- **What to do**: Say whether each statement agrees with the forum thread on inference time below, answering yes or no and quoting the thread's words that settle it. (a) Both models compared take an input of size 32X32 and RGB. (b) The model with fewer layers showed the shorter inferencing time. (c) The device chosen for latency was a Cortex-M4.

START Study text

How inference time is related to model size?


I’m training a image classification model on custom dataset. I ran EON tuner for getting different models. That’s when I saw this.

As you can see, both the models are of input size 32X32 and RGB.

The model on the left has only 2 conv layers which shows inferencing time of 58ms.
But the model on the right has 3 conv layers and a dense layer which shows inferencing time of 30ms.

The model with less layers should be faster right? Why is this different? Am I missing something?

I’m new to ML. So please enlighten my knowledge.

Ramson Jehu K

Hello @Ramson,

Can you tell me which project you are using so I can have a look? Or what’s the device you’ve selected for the latency in the EON Tuner?



Hi Louis,

Here is my public project ID: 74860
I have selected Cortex-M7 216Mhz device.

END Study text
START Given material

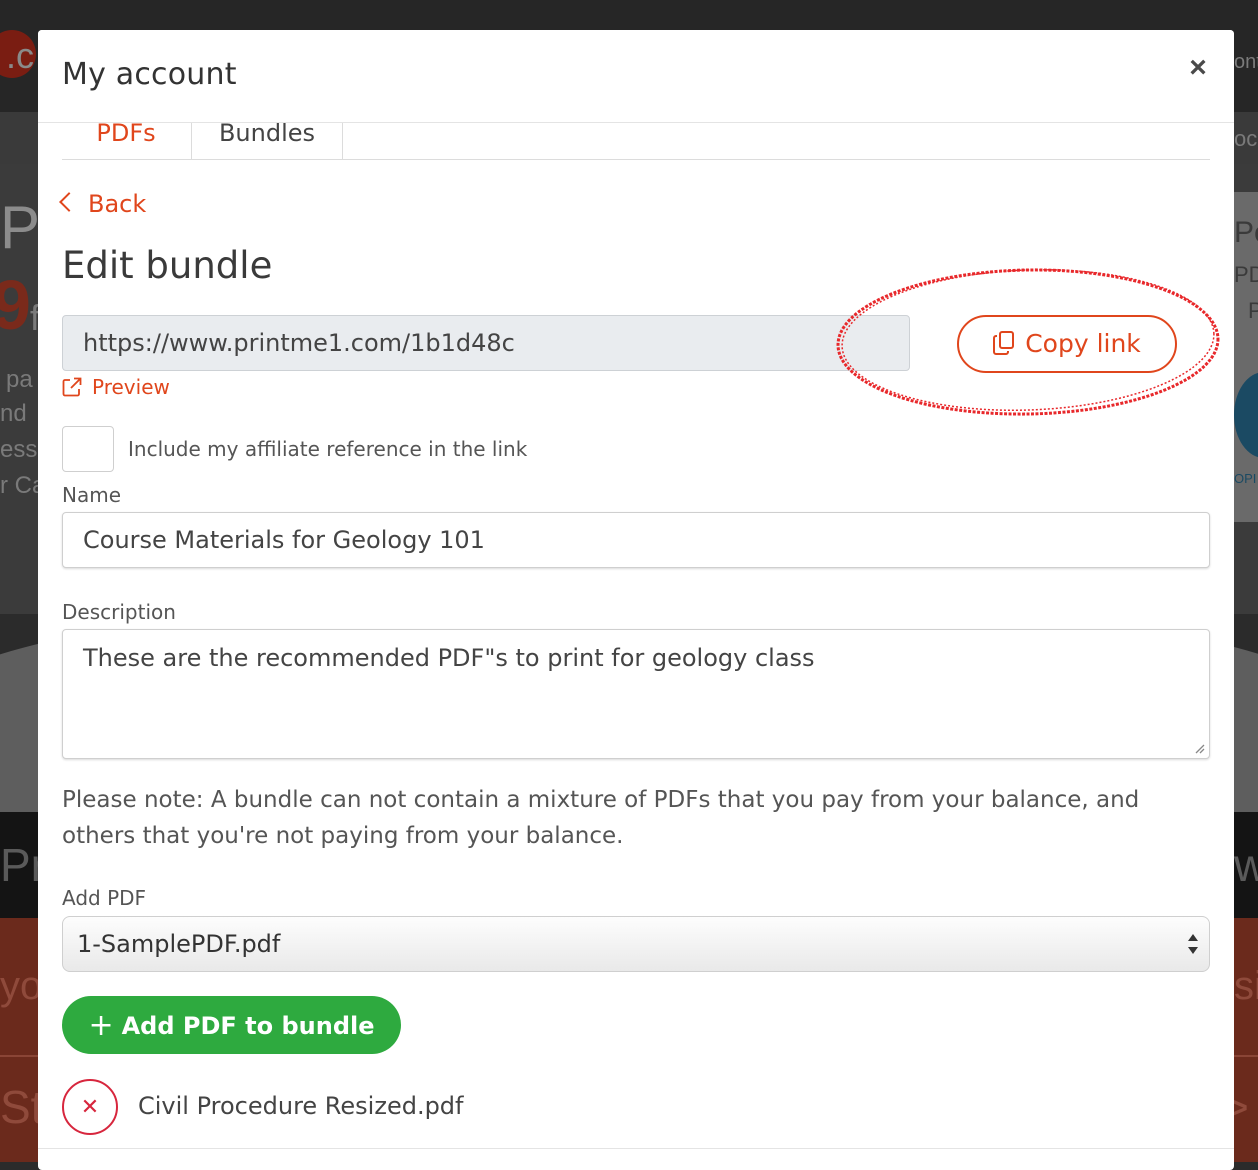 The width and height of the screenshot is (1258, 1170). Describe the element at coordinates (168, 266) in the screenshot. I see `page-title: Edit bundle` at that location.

END Given material

- **Exercise result**:
(a) Yes: "both the models are of input size 32X32 and RGB."
(b) No: "The model on the left has only 2 conv layers which shows inferencing time of 58ms." and "But the model on the right has 3 conv layers and a dense layer which shows inferencing time of 30ms."
(c) No: "I have selected Cortex-M7 216Mhz device."